2. The binding peptide according to claim 1 , having at least 80% sequence identity to an amino acid sequence selected from the group consisting of sequences set forth in SEQ ID NO: 1 to SEQ ID NO: 11 , SEQ ID NO: 19 and SEQ ID NO: 20.
3. An isolated nucleic acid having a sequence encoding for the amino acid sequence of the binding peptide of claim 1 or 2.
4. The isolated nucleic acid according to claim 3, having at least 80% sequence identity to an optimised codon sequence selected from the group consists of sequences set forth in SEQ ID NO: 29 to SEQ ID NO: 39.
5. A recombinant vector encoding the amino acid sequence of the binding peptide of claim 1 or 2.
6. A host cell comprising the recombinant vector of claim 5.
7. A biological material comprising at least one affinity tag consisting of the biding peptide according to claim 1 or 2.
8. The biological material according to claim 7, wherein it is selected from the group consisting of a cell and a chimeric protein.
9. The biological material according to claim 8, which is an antibody.
10. A composition comprising the biological material according to any of claims 7 to 9.11 . A method for isolating or detecting the biological material according to any of claims 7 to 9 comprising the following step: a) providing an unfunctionalized substrate, b) proving the biological material according to any of claims 7 to 9, c) attaching the at least one biological material onto the unfunctionalized substrate by contacting them, and d) isolating or detecting the biological material.
12. A method for functionalising a substrate or for immobilising a biological material according to any of claims 7 to 9 to a substrate, comprising the following step:a) providing an unfunctionalized substrate, b) providing at least one biological material according to any of claims 7 to 9, c) attaching the at least one biological material onto the unfunctionalized substrate by contacting them.
13. The method according to claim 11 or 12, wherein the unfunctionalized substrate is selected from the group consisting of dextran, polymethacrylate, agarose, polyvinyl alcohol, pullulan, pectin, polystyrene, silica gel, cellulose, polyethylene glycol, crosslinked version thereof and grafted version thereof.

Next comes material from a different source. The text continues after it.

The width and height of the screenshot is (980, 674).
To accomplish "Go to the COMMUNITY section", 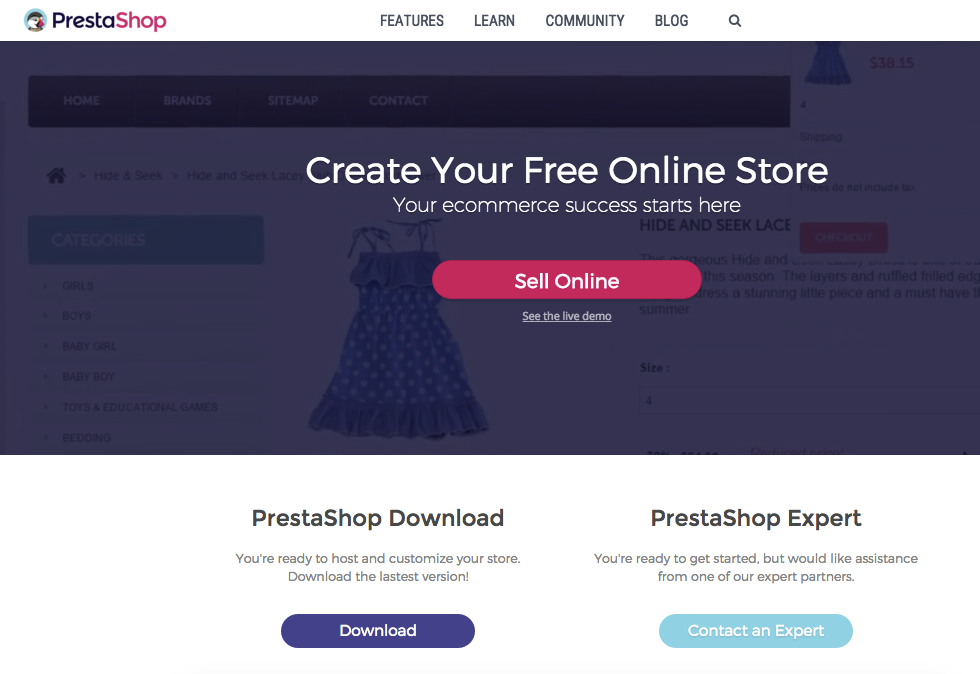I will coord(585,21).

14. A substrate to which is bound at least one biological material according to any of claims 7 to 9.
15. A kit for isolating or detecting a biological material according to any of claims 7 to 9, the kit comprising an unfunctionalized substrate, a washing solution or suspension, and an eluant comprising a releasing agent.
16. A kit for isolating or detecting a target comprising a substrate according to claim 14, a washing solution or suspension, and an eluant comprising a releasing agent, wherein the substrate comprises at least one antibody according to claim 9, said antibody being able to bind to the target.